All of lore.kernel.org
 help / color / mirror / Atom feed
From: Sean Christopherson <seanjc@google.com>
To: Mathias Krause <minipli@grsecurity.net>
Cc: kvm@vger.kernel.org, kvmarm@lists.linux.dev,
	 Alexandru Elisei <alexandru.elisei@arm.com>,
	Andrew Jones <andrew.jones@linux.dev>,
	 Eric Auger <eric.auger@redhat.com>,
	Thomas Huth <thuth@redhat.com>,
	 Paolo Bonzini <pbonzini@redhat.com>
Subject: Re: [kvm-unit-tests PATCH v2 0/4] Better backtraces for leaf functions
Date: Thu, 18 Dec 2025 10:26:37 -0800	[thread overview]
Message-ID: <aURHXUX3tC8ElwFa@google.com> (raw)
In-Reply-To: <769da4d7-0e8c-447a-be6b-1e3ad9a0ae36@grsecurity.net>

VICTORY IS MINE!!!!!!!

On Thu, Dec 18, 2025, Mathias Krause wrote:
> On 18.12.25 02:44, Sean Christopherson wrote:
> > On Fri, Nov 21, 2025, Mathias Krause wrote:
> >> On 18.11.25 02:47, Mathias Krause wrote:
> >>
> >> Finally found it.

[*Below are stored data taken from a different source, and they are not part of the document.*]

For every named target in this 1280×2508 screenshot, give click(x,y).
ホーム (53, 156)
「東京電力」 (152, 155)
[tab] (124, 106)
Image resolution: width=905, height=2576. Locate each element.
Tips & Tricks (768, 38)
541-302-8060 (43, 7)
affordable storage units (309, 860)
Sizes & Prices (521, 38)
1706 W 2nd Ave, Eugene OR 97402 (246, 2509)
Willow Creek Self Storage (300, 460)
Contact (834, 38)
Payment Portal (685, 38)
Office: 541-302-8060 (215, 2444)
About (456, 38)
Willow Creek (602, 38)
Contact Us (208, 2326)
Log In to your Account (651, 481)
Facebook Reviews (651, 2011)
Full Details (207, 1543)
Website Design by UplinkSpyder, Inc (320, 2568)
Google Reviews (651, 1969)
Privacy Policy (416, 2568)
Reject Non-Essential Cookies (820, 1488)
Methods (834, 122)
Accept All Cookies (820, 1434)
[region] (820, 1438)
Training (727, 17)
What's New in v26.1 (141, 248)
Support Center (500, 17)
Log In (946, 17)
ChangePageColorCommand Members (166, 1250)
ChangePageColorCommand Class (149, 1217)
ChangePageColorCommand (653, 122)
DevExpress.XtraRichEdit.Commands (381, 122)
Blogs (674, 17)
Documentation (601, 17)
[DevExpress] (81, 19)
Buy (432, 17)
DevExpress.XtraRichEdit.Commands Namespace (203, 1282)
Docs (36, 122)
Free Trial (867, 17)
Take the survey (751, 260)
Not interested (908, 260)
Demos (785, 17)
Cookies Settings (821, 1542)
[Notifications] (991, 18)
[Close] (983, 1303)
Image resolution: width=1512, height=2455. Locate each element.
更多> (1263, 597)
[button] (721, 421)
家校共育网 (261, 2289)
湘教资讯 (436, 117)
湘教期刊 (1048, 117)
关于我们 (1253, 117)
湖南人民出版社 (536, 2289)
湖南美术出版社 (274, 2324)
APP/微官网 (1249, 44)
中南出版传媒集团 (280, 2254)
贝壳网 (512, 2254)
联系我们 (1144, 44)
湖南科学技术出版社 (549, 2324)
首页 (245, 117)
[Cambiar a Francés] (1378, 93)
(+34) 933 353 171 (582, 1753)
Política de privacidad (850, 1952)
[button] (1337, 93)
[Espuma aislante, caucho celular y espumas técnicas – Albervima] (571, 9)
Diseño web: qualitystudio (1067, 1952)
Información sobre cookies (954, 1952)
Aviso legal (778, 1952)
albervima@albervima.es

It's register corruption within both host and guest.
> >> [...]
> > 
> > *sigh*
> > 
> > I'm not going to type out the first dozen words that escaped my mouth when
> > reading this.  I happen to like my job :-)
> 
> Me too, that's why I had to switch tasks to gain back some sanity ;)
> 
> > [...]
> >> I hacked up something to verify my theory and made 'regs' "per-cpu". It
> >> needs quite some code churn and I'm not all that happy with it. IMHO,
> >> 'regs' and lots of the other VMX management state should be part of some
> >> vcpu struct or something. In fact, struct vmx_test already has a
> >> 'guest_regs' but using it won't work, as we need offsetable absolute
> >> memory references for the inline ASM in vmx_enter_guest() to work as it
> >> cannot make use of register-based memory references at all. (My hack
> >> uses a global 'scratch_regs' with mutual exclusion on its usage.)
> > 
> > So, much to my chagrin, I started coding away before reading your entire mail
> > (I got through the paragraph about 'regs' getting clobbered, and then came back
> > to the rest later; that was a mistake).
> 
> A common mistake of mine: writing lengthy explanations that don't get
> read. Maybe I should start included some tl;dr section for such cases ;)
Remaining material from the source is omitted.